Post long-run, the best recovery food in the world is FRIJJ chocolate milk!
Craig - glad everything went well
I think you are right that the marathon is a massive psychological barrier, seems very scary. But then that is what makes achieving one so great.
Many congratulations on your selection! My name is Ruth, the Pro Team Dietitian. I am really looking forward to following your journey to Paris. Very impressed with your weight loss, giving up smoking and starting to run - 2011 was a great year for you and I am sure 2012 will be even better.
Lots of discussions on gels, SIS do the isotonic gel (no water needed) but also High Five called isogel (fairly new). I would say not to worry too much about gels/sports drinks/jelly babies until runs over 80-90mins. As a rule it is recommended to take a gel every 30mins (in marathon) BUT this is only a recommended guideline which you work from when new to running.
Glad your son appears to be doing well (I am also a parent).
I will only be on your thread a couple of times per week but I will do my very best to answer all questions! I will also see you at the end of the month at your next training day.
Yeyy Craig - glad all is well. As it happens I've just bought a book:
Brain Training for Runners: A Revolutionary New Training System to Improve Endurance, Speed, Health, and Results by Matt Fitzgerald (Paperback - 4 Sep 2007)
It's been sneaked up my reading queue to next one after I finish current novel. I'm fascinated by sports psych too - is the Noakes book you refer to his Lore of Running? Not read it - recommend it? I prefer not to run with my mp3 as I get sore ears from ear buds so I like to play mind games to keep myself entertained.
My favourite method for dealing with the boredom of the later miles is distraction. In my one and only mara I got bored at about 22 miles and tried Paula's counting distraction. I worked on counting double paces and every 100th time my right foot hit the floor I had a wee sip of water from the bottle I was carrying. It's amazing how much you have to focus to make it 100 without drifting off and losing count. By mile 24 I'd forgotten I was bored and was then on a mission to get to the finish... I start counting now whenever I start feeling like I can't be bothered or like heading for home. I also have a little mantra for when a race starts to feel too hard but I'm not sharing that - it's too personal - needless to say I reckon everyone should have three words that they can repeat to themselves to keep them going.
Really glad things went OK and you've managed to keep your eye on the ball with all this other stuff going on, well done.

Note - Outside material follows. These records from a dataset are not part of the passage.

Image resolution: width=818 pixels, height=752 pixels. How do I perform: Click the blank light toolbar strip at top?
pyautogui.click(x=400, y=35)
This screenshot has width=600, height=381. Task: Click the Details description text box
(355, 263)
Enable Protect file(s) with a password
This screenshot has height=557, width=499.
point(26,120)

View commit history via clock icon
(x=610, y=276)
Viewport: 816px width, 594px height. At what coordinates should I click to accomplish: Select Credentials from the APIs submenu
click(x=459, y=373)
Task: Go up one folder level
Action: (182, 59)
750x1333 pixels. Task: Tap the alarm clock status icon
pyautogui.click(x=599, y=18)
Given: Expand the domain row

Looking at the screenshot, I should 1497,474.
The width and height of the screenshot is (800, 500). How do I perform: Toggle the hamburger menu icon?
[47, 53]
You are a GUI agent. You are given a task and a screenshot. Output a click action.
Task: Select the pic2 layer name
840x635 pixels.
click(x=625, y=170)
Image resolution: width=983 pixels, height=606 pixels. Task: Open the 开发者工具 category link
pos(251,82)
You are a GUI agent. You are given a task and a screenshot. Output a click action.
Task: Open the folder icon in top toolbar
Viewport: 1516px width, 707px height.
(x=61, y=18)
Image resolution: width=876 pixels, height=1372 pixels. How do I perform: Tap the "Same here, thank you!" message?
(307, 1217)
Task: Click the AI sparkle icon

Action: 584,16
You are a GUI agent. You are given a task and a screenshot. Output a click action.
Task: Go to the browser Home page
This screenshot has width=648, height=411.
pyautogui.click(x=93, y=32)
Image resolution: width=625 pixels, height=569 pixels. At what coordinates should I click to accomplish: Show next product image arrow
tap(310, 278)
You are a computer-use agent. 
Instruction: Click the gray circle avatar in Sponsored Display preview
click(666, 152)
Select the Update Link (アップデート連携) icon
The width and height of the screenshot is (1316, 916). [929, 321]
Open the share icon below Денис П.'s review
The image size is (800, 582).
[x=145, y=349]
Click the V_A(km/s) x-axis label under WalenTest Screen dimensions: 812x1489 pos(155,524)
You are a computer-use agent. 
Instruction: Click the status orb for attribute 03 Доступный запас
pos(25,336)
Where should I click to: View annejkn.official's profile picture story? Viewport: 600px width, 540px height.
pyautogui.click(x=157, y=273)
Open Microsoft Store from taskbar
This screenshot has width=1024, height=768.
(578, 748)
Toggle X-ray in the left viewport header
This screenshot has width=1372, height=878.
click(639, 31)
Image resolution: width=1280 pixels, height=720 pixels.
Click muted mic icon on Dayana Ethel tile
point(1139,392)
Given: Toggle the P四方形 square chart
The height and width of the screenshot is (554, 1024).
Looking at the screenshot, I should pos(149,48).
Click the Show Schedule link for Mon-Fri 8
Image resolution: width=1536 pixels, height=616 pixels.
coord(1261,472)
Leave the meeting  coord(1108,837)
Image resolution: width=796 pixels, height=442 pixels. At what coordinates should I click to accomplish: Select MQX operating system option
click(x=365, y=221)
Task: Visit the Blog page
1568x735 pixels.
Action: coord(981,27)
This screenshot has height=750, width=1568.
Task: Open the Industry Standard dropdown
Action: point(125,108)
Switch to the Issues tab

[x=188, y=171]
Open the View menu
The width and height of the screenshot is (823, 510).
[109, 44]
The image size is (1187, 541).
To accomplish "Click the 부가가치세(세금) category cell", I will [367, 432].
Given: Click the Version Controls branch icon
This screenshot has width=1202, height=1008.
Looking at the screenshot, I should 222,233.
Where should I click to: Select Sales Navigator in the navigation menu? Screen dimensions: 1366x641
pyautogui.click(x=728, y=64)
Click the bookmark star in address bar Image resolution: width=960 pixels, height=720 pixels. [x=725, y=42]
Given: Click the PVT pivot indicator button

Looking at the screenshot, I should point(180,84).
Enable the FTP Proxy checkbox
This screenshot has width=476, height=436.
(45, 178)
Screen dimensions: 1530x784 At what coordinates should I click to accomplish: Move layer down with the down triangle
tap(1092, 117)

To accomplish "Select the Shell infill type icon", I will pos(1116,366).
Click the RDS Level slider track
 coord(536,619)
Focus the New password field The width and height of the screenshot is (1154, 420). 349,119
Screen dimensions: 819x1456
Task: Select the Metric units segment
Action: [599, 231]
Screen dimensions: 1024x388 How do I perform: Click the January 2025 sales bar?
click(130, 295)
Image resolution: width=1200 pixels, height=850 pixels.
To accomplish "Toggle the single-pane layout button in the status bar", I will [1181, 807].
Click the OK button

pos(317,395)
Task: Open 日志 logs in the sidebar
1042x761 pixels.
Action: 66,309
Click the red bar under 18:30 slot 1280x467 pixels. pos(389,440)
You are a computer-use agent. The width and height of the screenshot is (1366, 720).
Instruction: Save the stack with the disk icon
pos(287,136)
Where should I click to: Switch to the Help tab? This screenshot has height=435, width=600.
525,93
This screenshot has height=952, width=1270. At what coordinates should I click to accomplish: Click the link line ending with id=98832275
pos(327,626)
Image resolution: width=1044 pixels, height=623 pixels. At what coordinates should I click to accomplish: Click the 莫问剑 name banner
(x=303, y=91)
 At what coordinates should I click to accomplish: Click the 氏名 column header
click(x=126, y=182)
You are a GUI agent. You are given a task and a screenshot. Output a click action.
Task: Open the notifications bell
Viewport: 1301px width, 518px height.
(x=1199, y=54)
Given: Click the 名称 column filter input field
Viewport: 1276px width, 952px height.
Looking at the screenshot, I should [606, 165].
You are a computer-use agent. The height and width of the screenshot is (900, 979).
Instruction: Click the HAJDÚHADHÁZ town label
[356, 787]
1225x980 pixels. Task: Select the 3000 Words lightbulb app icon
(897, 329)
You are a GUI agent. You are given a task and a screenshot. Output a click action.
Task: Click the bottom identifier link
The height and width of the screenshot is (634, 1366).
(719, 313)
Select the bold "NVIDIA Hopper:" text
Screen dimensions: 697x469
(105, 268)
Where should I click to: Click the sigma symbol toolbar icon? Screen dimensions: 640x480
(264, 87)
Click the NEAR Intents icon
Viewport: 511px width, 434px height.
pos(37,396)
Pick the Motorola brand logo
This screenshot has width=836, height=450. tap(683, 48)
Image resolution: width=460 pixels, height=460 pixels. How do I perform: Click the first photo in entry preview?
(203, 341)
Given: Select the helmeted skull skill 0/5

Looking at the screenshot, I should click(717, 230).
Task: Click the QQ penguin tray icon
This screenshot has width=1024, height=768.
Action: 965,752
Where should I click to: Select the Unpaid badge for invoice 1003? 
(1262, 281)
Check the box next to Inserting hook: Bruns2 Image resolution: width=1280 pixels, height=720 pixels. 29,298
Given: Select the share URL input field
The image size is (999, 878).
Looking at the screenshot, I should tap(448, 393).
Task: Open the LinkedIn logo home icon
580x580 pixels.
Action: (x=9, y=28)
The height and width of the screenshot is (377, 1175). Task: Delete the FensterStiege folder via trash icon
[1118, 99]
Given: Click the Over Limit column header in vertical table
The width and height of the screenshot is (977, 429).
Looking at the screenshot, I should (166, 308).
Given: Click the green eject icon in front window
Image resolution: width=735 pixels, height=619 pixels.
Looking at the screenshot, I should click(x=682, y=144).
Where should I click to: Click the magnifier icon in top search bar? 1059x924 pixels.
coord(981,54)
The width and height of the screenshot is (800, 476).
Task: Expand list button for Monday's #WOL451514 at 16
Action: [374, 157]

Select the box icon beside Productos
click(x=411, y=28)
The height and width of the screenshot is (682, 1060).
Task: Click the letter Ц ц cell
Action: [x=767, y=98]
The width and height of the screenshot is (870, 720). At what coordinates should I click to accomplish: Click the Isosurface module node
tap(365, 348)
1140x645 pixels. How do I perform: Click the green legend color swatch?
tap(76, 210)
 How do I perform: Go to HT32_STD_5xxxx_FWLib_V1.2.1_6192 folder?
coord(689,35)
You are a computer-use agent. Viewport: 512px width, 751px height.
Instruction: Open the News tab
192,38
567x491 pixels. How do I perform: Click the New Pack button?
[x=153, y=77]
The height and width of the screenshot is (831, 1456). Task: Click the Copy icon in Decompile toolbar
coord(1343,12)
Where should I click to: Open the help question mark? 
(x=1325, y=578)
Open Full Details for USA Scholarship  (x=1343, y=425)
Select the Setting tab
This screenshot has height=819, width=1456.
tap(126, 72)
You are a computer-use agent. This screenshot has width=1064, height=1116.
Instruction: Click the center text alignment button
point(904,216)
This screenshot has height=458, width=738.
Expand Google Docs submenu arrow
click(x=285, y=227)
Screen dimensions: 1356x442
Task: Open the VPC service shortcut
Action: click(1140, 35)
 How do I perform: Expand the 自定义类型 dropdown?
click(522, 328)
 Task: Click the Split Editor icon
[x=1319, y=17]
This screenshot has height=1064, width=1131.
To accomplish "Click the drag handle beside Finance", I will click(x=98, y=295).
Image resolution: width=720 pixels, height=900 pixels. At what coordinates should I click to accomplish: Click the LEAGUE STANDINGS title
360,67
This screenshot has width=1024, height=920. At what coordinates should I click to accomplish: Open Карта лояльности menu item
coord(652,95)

Pace spot on for the intervals, too!
Re. psychology of racing/competition. Sure I won't get slapped for plugging the Feb issue of RW where I just wrote this month's Murphy's Lore column about just that subject...
Craig - pleased it went well for your little one! Hope back to work goes well too!
I have an interest in sports psychology (I work as a Uni lecturer in Health Psychology) and do some work with the sports scientists, fascinating topic!
yes that is weird about your heart rate. I suppose it's just a reminder that heart rate is always nothing more than a 'snapshot' of where you are that moment. It might have been that it took a while to get in the swing at first (could have been if you were a bit stressed/wired/caffeined up) but then things steadied out. But keep an eye on it - see if it's just a one-off or a pattern.
well done at making the 6. Glad to hear all going well so far.Don't forget the injury prevention stuff the core exercises and stretching we mentioned at bootcamp.
For recovery on your long runs I've found a protein shake after allows me to continue with all the family duties rather than lye on the sofa!